Em um ano marcado pela pressão inflacionária e pelo aumento da taxa de juros para o patamar de 13,75% ao ano, o que afugenta os investidores dos investimentos de risco, os volumes negociados nos mercados à vista e à termo foram inferiores aos registrados em 2021, de R$ 7,99 trilhões e R$ 66,79 bilhões, respectivamente.
Em contrapartida, a negociação de opções no ano passado superou o volume registrado em 2021, de R$ 196,21 bilhões.
O número de negócios bateu recorde na renda variável como um todo, com 931,78 milhões, aumento de 0,6% na comparação com 2021, quando chegou a 926,44 milhões.
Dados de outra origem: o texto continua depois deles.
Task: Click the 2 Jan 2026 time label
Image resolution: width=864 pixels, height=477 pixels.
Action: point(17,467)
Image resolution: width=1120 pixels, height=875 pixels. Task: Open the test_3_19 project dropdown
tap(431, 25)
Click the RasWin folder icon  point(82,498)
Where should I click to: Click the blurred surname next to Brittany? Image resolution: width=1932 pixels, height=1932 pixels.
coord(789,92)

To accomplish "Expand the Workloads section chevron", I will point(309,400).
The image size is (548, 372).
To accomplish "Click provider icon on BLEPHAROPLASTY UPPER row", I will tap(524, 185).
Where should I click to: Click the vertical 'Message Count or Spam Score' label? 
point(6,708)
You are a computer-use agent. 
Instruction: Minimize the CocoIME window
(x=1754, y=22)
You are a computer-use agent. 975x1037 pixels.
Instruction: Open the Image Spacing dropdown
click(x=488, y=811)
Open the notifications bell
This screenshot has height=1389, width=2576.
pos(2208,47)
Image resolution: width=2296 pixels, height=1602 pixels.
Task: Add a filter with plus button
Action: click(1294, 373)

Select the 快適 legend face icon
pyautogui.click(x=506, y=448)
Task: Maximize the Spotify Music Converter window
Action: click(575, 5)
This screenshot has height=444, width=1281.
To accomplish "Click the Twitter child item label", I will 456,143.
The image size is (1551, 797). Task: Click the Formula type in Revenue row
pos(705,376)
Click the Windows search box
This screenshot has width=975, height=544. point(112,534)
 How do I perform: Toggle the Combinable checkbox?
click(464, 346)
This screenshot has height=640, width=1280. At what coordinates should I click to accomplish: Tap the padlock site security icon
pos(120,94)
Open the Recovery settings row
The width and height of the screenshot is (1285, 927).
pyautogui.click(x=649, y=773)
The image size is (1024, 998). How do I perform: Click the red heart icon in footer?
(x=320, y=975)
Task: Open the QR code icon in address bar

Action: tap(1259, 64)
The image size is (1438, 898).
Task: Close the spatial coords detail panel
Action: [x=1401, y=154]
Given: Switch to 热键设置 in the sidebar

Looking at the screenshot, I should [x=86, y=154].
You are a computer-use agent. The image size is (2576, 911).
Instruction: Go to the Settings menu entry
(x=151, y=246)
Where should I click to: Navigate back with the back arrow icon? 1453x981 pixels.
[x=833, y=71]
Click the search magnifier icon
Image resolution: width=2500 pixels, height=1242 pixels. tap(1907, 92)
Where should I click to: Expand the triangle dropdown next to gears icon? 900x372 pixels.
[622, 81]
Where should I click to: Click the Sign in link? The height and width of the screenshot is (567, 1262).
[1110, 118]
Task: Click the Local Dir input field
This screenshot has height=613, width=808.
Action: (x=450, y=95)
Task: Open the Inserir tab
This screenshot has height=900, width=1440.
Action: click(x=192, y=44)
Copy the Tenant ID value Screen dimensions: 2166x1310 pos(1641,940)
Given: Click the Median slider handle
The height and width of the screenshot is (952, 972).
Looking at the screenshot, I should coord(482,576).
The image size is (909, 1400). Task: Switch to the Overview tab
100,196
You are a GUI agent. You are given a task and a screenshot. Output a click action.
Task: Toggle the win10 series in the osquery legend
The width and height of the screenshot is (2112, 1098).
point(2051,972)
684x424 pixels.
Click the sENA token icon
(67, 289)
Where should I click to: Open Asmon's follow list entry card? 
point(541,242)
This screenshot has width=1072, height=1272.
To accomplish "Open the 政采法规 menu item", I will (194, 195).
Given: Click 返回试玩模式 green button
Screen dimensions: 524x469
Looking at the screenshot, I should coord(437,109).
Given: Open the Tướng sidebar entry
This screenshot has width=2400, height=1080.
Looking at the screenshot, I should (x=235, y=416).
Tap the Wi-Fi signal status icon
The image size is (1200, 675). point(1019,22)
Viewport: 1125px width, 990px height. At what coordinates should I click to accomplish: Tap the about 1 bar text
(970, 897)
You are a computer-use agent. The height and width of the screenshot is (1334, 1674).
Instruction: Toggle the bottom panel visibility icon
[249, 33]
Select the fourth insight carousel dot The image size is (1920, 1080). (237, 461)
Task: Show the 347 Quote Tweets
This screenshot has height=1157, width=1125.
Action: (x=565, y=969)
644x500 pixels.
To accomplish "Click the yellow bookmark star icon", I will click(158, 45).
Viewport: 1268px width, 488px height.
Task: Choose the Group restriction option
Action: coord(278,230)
O volume médio negociado por dia foi de R$ 29,84 bilhões e a média de negócios feitos por dia ficou em 3,97 milhões. Os meses de março e novembro foram os que tiveram maior movimentação, com R$ 711,99 bilhões e R$ 706,95 bilhões negociados, respectivamente. Julho, por outro lado, foi o mês de menor movimento, com R$ 455,18 bilhões.